His Royal Road is sort of a memoir. Though Ernie was a San Francisco guy, he was born in Fresno and grew up in Oakland. Right out of high school he joined the Marines. It was just after the end of World War II and he wanted to see the world. The first stop after boot camp was a troop ship that took him across the Pacific to Shanghai. You can only imagine what that amazing, exotic, dirty, exciting city looked like to a 19-year-old Marine from the Bay Area.
Later, of course, Ernie went to Stanford, worked for the San Francisco Chronicle — a job he loved — for Colliers magaizne, and then as a press agent. Those were the days of the Brown Derby in Hollywood and movie stars like Eddie Fisher and Danny Kaye. Ernie also hooked on as a public relations consultant — for Cathay Pacific Airways, as a press officer on ship, a P.R. man in Sun Valley, and a dozen other adventures.
To other people this sounded like work. Not to Ernie.
On one job, he flew to Fiji to meet a ship, but first he met a man he described as “a portly Brit who looked like actor Sidney Greenstreet who wore a stained and rumpled white linen suit.’’ The man “took me to his club, a one-story tin-roofed shed. We sat on the verandah and sipped pink gin. At four o’clock the rains came as they always do in the tropics.’’
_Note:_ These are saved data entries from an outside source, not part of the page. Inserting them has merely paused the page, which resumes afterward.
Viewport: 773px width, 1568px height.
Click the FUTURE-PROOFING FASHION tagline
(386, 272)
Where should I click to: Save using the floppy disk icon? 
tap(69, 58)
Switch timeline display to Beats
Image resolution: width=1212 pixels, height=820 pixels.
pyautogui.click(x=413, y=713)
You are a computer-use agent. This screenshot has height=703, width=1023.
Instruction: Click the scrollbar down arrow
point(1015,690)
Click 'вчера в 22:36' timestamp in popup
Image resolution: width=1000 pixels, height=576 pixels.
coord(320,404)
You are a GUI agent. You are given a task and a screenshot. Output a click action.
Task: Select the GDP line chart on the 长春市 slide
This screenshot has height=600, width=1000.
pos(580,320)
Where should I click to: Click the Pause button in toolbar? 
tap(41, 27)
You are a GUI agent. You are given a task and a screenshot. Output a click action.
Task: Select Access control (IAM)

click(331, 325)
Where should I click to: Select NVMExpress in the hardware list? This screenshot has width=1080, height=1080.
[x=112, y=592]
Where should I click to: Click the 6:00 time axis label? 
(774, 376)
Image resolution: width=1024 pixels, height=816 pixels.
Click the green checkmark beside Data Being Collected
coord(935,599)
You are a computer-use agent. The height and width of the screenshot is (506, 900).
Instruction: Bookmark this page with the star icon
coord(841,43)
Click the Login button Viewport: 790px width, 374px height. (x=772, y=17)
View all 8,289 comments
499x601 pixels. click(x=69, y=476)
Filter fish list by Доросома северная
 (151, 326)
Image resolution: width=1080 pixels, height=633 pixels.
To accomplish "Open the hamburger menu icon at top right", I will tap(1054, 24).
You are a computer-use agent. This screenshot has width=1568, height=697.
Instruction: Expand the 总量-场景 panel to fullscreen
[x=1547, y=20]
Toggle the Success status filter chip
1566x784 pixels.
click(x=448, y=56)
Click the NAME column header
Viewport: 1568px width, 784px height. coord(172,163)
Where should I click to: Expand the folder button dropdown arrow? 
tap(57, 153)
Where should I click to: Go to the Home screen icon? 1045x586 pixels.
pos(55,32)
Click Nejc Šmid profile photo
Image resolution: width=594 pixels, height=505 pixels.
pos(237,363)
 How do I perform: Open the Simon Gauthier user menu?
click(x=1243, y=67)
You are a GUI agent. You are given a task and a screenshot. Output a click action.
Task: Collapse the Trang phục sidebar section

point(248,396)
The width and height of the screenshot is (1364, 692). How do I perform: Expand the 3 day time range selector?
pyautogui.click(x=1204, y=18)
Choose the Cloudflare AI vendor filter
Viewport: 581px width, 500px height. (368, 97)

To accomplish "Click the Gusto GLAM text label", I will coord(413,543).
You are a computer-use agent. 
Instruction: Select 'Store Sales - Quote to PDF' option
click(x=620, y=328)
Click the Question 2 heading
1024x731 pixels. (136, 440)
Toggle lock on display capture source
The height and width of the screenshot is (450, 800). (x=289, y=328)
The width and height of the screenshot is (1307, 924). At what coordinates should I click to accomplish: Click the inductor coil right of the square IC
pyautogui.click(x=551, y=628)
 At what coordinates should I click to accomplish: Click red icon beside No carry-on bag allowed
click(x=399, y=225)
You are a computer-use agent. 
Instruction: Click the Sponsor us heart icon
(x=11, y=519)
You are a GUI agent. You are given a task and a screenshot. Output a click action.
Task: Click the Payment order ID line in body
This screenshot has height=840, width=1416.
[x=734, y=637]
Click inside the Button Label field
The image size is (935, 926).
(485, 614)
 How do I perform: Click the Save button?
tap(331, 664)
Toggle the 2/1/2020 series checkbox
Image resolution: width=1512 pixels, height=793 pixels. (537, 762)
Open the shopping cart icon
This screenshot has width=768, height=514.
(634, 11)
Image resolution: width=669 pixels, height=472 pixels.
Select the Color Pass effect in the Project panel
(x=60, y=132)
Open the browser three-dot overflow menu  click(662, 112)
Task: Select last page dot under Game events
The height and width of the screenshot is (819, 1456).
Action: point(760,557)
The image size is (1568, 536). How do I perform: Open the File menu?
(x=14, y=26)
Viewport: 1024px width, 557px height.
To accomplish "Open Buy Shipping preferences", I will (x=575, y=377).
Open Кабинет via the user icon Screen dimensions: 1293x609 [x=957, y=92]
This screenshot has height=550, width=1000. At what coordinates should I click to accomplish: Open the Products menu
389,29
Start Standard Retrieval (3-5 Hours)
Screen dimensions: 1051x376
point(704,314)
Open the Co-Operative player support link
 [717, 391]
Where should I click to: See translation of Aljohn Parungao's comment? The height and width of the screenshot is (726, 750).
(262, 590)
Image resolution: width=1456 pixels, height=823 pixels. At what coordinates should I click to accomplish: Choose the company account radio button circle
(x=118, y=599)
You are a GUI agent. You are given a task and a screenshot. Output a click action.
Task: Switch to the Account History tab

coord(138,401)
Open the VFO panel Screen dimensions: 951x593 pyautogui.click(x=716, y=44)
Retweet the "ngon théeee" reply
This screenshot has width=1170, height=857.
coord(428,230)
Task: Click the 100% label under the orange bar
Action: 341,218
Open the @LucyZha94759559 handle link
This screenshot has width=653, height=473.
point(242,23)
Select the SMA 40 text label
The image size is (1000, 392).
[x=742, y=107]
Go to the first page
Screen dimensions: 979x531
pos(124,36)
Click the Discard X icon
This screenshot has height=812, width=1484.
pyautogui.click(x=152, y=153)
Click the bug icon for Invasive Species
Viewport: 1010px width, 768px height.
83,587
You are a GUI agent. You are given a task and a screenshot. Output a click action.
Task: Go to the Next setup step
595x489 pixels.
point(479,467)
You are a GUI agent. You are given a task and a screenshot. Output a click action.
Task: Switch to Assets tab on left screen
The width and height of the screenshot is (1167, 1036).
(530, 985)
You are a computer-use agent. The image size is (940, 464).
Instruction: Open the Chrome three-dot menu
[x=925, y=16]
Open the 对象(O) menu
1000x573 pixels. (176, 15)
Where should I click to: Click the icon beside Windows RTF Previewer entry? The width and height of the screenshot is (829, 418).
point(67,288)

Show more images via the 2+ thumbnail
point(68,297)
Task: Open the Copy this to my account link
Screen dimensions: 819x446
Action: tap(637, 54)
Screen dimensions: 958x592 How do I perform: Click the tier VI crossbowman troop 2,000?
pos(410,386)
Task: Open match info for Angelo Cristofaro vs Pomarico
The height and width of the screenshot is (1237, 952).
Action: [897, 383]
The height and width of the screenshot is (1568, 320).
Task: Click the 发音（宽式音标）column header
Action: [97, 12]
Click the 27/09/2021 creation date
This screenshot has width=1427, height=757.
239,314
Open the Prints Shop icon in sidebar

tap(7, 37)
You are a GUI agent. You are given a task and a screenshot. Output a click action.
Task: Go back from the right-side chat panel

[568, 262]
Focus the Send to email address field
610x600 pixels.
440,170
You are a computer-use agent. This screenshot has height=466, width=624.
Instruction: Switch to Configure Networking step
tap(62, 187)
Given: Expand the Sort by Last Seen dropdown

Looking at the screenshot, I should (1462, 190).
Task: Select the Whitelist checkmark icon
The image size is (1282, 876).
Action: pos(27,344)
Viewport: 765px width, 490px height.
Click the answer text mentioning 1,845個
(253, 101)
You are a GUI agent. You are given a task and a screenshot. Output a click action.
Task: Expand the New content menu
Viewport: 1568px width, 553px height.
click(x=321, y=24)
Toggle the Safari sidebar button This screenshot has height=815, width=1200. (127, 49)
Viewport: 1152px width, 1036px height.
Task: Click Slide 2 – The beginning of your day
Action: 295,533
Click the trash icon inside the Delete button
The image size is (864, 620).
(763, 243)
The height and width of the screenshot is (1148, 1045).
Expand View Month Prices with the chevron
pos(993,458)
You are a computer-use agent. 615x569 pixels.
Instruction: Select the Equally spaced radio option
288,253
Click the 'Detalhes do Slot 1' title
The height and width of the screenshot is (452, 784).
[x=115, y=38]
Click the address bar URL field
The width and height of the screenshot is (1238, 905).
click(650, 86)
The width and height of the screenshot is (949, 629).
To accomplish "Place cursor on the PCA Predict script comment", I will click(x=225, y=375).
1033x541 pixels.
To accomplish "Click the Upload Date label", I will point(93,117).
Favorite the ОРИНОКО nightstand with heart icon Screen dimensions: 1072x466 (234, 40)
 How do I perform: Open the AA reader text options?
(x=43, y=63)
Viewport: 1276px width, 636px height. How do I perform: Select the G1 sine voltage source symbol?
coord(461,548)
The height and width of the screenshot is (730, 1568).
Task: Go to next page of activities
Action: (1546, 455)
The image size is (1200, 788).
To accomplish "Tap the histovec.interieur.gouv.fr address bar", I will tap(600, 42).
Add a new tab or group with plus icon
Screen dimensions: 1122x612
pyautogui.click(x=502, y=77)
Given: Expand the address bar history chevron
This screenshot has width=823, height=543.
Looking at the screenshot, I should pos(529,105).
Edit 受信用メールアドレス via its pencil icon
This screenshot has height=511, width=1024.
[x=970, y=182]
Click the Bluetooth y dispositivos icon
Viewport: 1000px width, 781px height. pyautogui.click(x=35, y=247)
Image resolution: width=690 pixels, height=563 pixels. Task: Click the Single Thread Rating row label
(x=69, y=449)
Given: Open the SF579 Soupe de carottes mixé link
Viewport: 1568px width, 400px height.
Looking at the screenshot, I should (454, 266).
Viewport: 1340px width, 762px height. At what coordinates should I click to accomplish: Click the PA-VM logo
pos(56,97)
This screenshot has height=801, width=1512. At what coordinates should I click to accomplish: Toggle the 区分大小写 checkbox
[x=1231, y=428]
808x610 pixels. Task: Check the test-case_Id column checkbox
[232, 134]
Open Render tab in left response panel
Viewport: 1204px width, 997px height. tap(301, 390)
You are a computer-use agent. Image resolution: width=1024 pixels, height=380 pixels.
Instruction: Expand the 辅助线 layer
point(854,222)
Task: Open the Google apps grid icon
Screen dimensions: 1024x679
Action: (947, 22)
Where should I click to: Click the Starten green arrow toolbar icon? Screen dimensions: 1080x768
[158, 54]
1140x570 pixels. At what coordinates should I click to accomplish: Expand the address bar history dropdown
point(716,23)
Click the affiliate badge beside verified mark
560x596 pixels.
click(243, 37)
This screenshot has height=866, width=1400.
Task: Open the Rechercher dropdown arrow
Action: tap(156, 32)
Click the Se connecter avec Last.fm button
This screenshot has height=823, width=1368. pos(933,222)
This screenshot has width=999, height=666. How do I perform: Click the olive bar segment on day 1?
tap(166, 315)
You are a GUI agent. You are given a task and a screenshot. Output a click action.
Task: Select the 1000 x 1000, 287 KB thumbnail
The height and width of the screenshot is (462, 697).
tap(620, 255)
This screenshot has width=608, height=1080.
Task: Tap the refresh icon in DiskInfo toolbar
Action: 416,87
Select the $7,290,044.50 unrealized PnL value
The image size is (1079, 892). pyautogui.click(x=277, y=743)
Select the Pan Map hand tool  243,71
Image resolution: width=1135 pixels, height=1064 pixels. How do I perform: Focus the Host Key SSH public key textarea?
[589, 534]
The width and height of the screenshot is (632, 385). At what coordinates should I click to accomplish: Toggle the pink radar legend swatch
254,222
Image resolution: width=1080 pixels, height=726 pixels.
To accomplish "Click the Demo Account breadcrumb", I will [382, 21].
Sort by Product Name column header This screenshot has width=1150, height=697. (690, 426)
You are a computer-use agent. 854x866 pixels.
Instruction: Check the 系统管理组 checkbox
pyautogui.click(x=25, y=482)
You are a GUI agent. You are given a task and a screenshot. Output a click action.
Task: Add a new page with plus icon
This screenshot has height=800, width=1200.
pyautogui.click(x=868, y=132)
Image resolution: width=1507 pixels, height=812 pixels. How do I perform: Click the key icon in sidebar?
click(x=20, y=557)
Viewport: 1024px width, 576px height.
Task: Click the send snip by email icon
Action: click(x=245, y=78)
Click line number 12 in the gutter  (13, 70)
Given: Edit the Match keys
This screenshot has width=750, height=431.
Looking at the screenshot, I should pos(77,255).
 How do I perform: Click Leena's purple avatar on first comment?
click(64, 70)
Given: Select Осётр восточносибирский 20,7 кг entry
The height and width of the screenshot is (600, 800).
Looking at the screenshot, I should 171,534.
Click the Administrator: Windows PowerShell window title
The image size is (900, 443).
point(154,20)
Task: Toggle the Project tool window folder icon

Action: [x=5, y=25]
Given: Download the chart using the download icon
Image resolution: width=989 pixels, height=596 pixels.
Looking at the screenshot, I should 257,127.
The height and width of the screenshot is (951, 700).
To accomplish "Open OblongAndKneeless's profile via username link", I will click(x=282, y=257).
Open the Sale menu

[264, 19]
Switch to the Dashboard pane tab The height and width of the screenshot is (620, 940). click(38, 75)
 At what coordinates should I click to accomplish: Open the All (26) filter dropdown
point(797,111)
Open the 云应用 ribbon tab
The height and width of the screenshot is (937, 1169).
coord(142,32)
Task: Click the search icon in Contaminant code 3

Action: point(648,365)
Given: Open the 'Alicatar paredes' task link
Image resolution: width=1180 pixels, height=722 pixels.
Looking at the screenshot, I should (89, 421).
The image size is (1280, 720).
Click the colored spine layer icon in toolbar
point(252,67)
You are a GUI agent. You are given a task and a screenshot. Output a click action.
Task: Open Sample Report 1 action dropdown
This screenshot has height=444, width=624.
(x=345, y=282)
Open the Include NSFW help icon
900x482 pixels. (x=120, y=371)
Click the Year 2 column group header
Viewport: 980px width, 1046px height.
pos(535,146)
He made you see that rainy afternoon in Fiji. He made you want to be there with him.
That was Ernie. Every trip was an adventure, every encounter a story. Best of all, was he would tell you these tall tales over lunch, or over a drink at a bar. He was a great one for talking. And for listening. He’d tell you a story, and then listen to your own tale. When he walked in, people were glad to see him. A rare quality.
Ernie loved bars and he loved food. Marina Times readers will remember his reviews. He was honest; he didn’t like everything. But he gave out awards he called “Ernesto’s.” He like the old staple North Beach classics for sure, tried-and-true places. But he also liked newer places, particularly Betty Lou’s Seafood, which he said was a new classic.
He was open to change and new ideas. For a while he was critical of Supervisor Aaron Peskin, and had some harsh words to say. But he changed his mind; they became pals, and Peskin wrote a blurb for Ernie’s new book. On his birthday, Peskin invited Ernie and his wife, Joan, to city hall, where he was presented with a certificate of honor from the supervisors. It meant the world to Ernie.
When the word of his death circulated in North Beach, we couldn’t believe it. There must be some mistake. Not Ernie, not now. But Rick Carroll, another old friend from Hawaii, The Chronicle and Zamboanga, wrote some advance praise for the dust jacket of The Royal Road: “No one tells ‘get lost’ tales better than life long nomad Ernie Beyl. Read his book. Follow his trail. Go now, before it’s gone.’’
And now it is gone. But I hope you will remember Ernie Beyl. I know I will.